Results and discussion

Test results
Key result
Species / strain:
S. typhimurium, other: TA97, TA98, TA100, TA102, TA104 and TA1535
Metabolic activation:
with and without
Genotoxicity:
negative
Cytotoxicity / choice of top concentrations:
no cytotoxicity
Vehicle controls validity:
valid
Untreated negative controls validity:
not specified
Positive controls validity:
valid
Additional information on results:
No induction of gene mutations was observed in two independent studies conducted with chromium picolinate (up to 10000 μg/plate) in several strains of S. typhimurium with and without hamster or rat liver S9.

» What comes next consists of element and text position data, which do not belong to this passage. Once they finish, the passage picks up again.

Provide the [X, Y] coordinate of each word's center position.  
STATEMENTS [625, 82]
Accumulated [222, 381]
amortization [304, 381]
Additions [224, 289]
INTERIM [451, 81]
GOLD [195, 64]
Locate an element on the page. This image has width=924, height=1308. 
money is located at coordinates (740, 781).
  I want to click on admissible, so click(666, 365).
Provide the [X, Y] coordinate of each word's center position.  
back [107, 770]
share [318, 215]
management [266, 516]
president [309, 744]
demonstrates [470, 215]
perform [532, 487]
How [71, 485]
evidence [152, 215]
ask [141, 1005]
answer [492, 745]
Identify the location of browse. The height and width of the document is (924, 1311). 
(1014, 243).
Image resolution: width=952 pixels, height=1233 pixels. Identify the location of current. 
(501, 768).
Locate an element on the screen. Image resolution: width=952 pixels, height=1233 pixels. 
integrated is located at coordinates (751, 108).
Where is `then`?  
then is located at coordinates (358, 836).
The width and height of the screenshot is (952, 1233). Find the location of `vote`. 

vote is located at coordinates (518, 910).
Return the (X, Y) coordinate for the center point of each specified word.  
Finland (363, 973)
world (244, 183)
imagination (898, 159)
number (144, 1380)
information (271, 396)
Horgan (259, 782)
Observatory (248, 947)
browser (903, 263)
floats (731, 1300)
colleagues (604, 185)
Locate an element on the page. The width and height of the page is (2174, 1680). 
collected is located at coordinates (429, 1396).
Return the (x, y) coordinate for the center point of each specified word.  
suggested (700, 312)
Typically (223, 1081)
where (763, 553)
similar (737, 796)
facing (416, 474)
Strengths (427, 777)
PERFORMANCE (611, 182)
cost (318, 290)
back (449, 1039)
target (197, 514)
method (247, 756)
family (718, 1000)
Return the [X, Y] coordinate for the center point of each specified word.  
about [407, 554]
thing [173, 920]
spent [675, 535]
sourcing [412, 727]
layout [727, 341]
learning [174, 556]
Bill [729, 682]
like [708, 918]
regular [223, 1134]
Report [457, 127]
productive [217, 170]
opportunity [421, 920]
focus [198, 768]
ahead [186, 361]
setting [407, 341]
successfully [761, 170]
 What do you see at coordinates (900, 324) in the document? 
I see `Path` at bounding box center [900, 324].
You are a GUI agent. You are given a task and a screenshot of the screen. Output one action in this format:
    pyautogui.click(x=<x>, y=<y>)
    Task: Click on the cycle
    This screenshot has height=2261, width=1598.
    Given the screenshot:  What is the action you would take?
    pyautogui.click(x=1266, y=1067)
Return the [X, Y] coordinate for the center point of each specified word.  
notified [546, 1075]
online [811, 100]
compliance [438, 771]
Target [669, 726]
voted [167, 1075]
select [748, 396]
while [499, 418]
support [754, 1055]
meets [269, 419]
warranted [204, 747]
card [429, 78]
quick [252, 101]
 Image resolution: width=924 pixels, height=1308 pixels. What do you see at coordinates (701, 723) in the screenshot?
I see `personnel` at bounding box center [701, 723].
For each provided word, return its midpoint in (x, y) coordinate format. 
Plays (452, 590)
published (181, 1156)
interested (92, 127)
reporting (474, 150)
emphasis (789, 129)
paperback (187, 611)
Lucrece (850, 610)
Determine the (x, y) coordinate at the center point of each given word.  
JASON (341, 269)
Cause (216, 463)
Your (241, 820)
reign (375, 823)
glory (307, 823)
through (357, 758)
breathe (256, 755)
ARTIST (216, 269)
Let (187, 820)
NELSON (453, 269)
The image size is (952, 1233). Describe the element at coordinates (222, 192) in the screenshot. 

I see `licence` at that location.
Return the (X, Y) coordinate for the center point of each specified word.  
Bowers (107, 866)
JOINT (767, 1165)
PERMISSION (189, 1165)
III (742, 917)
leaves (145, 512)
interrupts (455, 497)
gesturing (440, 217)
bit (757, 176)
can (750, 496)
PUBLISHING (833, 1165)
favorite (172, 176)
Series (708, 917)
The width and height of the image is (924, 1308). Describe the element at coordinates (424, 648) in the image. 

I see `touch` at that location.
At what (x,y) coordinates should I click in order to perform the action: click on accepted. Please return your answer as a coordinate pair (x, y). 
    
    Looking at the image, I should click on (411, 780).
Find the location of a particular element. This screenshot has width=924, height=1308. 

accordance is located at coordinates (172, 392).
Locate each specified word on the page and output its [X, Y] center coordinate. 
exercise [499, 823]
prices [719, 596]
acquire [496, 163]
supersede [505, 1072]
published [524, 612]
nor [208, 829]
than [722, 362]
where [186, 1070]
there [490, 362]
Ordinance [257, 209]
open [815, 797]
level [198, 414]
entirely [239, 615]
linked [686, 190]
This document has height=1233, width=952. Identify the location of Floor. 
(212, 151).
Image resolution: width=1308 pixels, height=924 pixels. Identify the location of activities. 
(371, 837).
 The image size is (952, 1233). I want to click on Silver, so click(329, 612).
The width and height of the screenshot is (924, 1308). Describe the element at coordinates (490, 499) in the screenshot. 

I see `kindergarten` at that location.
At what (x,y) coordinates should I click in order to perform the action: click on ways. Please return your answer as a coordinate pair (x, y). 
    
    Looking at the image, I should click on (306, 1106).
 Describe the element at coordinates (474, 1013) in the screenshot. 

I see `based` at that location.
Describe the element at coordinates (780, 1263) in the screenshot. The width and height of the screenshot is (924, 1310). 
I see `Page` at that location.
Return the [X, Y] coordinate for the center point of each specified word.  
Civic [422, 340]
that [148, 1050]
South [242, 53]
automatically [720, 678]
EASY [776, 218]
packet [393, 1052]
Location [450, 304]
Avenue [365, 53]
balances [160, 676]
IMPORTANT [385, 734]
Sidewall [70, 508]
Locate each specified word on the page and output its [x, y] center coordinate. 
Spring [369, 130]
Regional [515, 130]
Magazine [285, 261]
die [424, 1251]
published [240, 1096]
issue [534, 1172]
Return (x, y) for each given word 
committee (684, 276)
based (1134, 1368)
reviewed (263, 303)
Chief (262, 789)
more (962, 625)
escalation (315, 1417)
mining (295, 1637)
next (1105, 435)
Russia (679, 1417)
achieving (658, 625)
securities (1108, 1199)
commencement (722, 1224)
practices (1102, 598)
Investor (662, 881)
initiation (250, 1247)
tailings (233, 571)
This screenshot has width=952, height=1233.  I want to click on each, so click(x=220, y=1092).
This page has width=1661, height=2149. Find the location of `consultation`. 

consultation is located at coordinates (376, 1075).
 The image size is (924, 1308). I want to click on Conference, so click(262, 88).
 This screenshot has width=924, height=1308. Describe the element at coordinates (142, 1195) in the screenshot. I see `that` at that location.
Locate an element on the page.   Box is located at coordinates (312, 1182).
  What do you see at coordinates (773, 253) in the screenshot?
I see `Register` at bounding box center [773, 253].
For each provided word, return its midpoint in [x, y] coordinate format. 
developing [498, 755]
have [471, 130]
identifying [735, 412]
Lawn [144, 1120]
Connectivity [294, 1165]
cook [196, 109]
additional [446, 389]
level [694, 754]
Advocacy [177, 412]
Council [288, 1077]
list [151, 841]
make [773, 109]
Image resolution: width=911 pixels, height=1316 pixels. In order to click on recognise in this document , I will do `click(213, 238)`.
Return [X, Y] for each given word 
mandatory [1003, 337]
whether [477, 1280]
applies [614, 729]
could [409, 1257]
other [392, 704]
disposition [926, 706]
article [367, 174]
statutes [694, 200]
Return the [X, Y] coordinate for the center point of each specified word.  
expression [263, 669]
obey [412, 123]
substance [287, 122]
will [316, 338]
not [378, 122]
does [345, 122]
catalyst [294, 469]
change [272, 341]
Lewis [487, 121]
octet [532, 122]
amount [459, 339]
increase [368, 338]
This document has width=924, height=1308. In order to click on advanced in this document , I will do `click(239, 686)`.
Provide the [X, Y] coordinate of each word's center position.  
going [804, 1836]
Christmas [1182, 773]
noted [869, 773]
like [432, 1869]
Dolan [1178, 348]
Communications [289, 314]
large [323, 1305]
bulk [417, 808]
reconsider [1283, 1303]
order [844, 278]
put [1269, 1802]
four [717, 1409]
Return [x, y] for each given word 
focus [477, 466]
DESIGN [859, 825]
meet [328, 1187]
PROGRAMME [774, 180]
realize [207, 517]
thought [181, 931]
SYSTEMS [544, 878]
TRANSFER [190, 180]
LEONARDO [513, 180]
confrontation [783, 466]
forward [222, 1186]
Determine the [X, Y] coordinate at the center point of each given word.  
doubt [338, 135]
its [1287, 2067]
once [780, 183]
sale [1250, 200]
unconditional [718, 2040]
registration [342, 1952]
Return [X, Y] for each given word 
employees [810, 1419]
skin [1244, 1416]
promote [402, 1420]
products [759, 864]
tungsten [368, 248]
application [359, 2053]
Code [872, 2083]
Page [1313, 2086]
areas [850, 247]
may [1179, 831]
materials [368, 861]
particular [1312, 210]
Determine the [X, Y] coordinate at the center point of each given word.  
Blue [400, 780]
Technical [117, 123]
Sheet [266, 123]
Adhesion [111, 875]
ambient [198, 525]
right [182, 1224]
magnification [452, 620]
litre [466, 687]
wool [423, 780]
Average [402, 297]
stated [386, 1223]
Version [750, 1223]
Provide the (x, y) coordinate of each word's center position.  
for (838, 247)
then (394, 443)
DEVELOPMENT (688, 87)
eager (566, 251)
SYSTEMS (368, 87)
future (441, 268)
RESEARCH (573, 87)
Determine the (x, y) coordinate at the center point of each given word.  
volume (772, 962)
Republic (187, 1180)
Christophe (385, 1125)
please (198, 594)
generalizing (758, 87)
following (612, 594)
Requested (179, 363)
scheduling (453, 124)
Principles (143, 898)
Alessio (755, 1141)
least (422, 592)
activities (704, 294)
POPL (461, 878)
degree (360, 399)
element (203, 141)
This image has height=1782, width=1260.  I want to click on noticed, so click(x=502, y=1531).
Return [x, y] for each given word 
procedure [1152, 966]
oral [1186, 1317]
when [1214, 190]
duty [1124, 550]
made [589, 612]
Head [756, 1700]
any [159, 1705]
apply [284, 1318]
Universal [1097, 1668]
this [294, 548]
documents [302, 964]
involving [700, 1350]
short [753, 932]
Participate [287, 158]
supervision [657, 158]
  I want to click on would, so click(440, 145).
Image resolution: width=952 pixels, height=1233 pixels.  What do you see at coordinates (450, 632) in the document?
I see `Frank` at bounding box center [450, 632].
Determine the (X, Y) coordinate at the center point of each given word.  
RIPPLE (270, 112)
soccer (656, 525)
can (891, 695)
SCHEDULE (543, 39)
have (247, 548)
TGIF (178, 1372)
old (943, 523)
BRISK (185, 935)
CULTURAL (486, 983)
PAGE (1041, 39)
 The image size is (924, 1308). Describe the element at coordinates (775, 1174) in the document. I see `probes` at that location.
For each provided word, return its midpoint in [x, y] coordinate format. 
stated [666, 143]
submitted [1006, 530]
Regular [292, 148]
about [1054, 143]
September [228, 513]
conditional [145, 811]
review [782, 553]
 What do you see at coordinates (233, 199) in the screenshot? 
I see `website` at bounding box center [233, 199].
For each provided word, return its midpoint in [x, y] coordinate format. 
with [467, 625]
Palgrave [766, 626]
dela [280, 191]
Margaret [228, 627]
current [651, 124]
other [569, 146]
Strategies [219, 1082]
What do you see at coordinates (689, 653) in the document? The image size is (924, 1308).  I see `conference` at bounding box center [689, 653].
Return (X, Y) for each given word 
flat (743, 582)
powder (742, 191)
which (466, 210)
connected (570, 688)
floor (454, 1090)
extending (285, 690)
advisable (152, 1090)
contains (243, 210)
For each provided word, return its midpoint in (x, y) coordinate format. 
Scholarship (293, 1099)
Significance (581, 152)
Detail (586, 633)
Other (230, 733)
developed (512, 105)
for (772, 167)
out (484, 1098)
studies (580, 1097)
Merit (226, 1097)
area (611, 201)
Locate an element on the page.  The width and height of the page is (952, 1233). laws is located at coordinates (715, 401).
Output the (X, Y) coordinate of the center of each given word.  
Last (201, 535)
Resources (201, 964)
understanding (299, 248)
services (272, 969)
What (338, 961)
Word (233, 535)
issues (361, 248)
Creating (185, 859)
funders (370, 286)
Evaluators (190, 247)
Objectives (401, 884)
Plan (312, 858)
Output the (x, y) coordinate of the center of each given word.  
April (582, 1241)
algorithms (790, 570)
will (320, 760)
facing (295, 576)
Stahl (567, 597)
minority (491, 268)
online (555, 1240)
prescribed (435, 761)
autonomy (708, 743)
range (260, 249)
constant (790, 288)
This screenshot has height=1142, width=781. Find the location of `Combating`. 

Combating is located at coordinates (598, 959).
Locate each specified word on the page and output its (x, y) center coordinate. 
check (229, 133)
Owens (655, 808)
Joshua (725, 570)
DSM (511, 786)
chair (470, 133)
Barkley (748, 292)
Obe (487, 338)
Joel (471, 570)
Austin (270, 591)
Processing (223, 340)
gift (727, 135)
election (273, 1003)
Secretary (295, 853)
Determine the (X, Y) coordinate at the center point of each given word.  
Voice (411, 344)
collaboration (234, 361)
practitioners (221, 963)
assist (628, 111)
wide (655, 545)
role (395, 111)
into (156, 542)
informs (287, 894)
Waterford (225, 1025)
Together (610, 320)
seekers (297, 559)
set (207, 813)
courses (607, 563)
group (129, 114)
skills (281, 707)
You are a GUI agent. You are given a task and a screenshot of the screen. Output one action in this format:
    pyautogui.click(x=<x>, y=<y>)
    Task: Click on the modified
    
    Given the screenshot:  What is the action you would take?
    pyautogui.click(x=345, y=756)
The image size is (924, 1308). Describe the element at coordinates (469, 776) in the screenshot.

Precipitation was observed as follows:
TA97:
- 10000 µg/plate (with 10 and 30 % hamster S9)
TA100 & TA1535:
- 3333 µg/plate (without S9 as well as with 10 and 30 % hamster and rat S9)

Please also refer for results to the field "Attached background material" below.

Applicant's summary and conclusion

Conclusions:
No induction of gene mutations was observed in two independent studies conducted with chromium picolinate (up to 10000 μg/plate) in several strains of S. typhimurium with and without hamster or rat liver S9.